De très nombreuses questions relatives au sommeil restent encore sans réponse. On ne sait par exemple pas encore exactement quelles sont les fonctions du sommeil et quels aspects du sommeil soutiennent quelles fonctions corporelles spécifiques. Le sommeil n'est pas un processus uniforme ; différents stades, caractérisés par différentes ondes cérébrales, se succèdent. Dans nos recherches, nous voulons mieux comprendre les caractéristiques et les fonctions de ces stades. Et nous voulons découvrir comment le sommeil est lié à différentes maladies. Il existe ainsi des indices selon lesquels le sommeil est lié aux maladies cardiovasculaires, immunitaires ou à la maladie d'Alzheimer. De nouveaux résultats de recherche sont également intéressants, car ils montrent que le sommeil se déroule différemment dans les différentes zones du cerveau. Lorsque nous dormons, ce n'est donc pas tout le cerveau qui est profondément endormi. La raison pour laquelle certaines régions du cerveau dorment plus profondément que d'autres est actuellement étudiée. Toute connaissance supplémentaire peut nous aider à développer des méthodes permettant de mieux comprendre le sommeil, de l'améliorer et de le normaliser en cas d'anomalies - et ainsi de promouvoir la santé à long terme.
Parmi les conseils et astuces de votre livre, quels sont ceux que vous appliquez lorsque vous ne parvenez pas à vous endormir ou que vous dormez mal?
Pour moi, c'est très clair: un bon sommeil commence déjà pendant la journée et j'essaie d'organiser ma journée de manière à mieux dormir la nuit (p. ex. faire de l'exercice, beaucoup de lumière pendant la journée, déconnecter le soir). De plus, beaucoup de gens ne savent probablement pas que la régulation de la température corporelle influence fortement l'endormissement et le sommeil. Il est donc important d'avoir les mains et les pieds chauds et que la température corporelle centrale puisse baisser pour provoquer l'endormissement. Si j'ai les mains et les pieds froids, une douche chaude avant d'aller me coucher peut m'aider.

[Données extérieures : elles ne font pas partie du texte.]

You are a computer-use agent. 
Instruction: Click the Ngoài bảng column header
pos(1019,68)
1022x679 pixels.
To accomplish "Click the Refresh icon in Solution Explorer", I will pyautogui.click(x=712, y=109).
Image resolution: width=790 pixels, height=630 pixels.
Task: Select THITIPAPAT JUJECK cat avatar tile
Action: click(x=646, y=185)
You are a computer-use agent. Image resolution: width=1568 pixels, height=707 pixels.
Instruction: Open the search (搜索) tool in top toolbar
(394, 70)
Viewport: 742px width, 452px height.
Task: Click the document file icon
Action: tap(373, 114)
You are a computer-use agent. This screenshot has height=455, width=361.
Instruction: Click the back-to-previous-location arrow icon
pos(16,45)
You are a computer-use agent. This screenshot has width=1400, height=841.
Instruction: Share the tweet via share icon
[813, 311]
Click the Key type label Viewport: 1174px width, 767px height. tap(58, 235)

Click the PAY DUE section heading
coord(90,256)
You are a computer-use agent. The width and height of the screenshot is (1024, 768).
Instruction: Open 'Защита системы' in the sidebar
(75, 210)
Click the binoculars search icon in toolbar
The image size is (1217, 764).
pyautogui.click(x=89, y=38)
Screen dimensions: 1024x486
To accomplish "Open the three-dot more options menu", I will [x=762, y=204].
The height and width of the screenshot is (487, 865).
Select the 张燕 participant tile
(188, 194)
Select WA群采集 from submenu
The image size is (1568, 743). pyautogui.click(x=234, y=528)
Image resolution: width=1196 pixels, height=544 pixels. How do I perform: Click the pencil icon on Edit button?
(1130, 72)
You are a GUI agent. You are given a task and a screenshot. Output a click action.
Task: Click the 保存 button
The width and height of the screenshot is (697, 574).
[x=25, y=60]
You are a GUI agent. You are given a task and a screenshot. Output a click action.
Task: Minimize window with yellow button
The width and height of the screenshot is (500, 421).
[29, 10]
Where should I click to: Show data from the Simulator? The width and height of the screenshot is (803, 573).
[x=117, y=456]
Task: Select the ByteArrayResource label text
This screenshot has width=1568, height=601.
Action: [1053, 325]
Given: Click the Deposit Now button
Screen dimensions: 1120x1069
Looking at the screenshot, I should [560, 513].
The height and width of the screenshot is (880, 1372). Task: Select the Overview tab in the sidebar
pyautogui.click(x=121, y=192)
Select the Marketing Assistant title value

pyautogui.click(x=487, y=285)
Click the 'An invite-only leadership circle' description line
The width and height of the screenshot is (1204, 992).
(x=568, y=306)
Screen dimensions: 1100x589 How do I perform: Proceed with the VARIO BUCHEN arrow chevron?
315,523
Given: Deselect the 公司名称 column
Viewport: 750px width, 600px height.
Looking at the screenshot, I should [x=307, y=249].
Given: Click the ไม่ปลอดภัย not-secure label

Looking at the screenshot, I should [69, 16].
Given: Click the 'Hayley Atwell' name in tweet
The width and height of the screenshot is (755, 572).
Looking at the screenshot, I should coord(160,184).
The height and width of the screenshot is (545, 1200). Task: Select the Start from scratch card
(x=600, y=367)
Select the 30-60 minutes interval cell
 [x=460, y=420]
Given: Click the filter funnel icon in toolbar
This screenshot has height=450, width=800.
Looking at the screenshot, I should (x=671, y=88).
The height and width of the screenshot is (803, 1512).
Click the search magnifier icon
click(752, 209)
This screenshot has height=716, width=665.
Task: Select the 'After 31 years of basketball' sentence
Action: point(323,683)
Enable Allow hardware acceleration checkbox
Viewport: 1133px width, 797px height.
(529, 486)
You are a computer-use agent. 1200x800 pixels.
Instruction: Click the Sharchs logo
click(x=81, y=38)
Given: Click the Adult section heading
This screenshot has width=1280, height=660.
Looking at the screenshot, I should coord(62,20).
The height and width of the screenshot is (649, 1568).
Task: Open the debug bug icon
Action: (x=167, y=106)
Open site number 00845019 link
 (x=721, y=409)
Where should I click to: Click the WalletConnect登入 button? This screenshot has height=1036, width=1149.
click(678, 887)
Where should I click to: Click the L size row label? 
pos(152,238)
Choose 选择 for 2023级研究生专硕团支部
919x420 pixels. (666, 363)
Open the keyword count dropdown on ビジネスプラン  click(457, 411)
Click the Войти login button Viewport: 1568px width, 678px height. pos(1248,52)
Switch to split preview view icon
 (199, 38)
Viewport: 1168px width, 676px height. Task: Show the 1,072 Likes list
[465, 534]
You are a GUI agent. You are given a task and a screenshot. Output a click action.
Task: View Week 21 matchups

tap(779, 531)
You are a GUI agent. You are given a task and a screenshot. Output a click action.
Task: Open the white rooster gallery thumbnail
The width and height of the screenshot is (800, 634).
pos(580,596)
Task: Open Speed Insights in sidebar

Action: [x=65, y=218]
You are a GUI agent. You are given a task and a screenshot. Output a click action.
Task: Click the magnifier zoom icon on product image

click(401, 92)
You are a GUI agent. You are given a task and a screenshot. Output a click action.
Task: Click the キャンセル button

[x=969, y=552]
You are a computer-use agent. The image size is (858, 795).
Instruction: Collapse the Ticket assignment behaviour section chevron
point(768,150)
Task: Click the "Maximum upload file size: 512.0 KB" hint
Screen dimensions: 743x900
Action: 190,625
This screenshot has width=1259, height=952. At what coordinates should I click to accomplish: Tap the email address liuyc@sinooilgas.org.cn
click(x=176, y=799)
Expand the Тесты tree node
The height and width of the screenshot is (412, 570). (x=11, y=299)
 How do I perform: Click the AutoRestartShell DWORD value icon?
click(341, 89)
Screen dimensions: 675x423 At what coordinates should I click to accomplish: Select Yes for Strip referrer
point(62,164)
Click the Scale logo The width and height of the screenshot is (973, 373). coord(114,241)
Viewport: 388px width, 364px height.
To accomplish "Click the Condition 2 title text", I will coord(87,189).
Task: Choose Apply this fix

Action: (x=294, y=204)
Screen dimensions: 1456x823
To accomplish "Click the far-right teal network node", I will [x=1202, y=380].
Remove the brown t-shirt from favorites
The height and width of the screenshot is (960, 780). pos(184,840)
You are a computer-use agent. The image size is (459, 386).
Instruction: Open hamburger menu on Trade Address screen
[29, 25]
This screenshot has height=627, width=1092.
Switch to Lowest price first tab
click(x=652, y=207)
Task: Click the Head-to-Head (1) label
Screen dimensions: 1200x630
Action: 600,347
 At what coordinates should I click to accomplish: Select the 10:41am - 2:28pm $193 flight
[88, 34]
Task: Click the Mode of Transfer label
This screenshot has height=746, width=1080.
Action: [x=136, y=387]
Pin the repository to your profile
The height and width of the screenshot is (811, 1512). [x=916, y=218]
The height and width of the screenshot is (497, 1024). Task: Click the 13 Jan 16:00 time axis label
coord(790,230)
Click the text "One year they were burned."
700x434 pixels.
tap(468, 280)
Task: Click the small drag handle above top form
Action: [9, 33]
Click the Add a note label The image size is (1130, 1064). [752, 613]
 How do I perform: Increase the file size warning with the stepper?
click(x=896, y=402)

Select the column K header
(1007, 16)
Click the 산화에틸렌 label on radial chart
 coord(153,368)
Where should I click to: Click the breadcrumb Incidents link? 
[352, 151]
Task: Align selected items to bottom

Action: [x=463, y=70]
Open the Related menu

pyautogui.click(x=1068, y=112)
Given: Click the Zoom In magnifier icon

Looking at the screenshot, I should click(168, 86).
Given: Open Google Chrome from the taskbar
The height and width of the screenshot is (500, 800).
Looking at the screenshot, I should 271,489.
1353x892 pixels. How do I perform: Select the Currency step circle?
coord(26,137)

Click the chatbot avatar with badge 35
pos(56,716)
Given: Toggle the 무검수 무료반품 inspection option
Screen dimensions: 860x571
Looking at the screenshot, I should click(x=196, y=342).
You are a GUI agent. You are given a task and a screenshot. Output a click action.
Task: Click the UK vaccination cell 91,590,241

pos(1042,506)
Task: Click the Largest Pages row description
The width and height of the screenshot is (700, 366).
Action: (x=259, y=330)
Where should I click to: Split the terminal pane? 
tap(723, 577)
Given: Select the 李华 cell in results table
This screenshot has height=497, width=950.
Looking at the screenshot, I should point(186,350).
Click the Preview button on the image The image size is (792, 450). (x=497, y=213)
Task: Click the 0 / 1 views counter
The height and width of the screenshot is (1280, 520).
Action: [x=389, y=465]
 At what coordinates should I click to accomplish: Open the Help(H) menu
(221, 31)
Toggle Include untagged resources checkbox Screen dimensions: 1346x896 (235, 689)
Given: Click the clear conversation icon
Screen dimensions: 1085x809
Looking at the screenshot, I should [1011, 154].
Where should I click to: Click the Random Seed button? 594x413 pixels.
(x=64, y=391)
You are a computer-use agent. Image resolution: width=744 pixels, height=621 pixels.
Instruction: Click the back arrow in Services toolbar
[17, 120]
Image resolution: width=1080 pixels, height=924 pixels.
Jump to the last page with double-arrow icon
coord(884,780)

Lorsque je dors mal, je suis obsédé et les mêmes pensées tournent en boucle dans ma tête. Que me conseillez-vous?
Dans ce genre de cas, vous pouvez essayer de vous libérer activement de vos pensées. Par exemple, j'imagine que je mets chaque pensée dans un ballon et que je la laisse s'envoler. Parfois, cela m'aide aussi d'écrire toutes mes pensées négatives avant d'aller me coucher. Je me dis alors : J'y ai suffisamment réfléchi, je pourrai y repenser demain. Lorsque quelque chose me préoccupe, je me concentre sur les aspects positifs et j'énumère consciemment les choses qui m'ont fait du bien et pour lesquelles je suis reconnaissant. Ensuite, je choisis la meilleure pour moi. Les exercices de respiration peuvent également m'aider. Il suffit de faire quelque chose de monotone qui ne m'énerve pas. Je fais également confiance à mon sommeil pour qu'il se régule de lui-même. Si je ne dors pas bien une nuit, j'attends la suivante avec impatience car je sais que je dormirai plus profondément et plus profondément parce que ma pression de sommeil est plus élevée.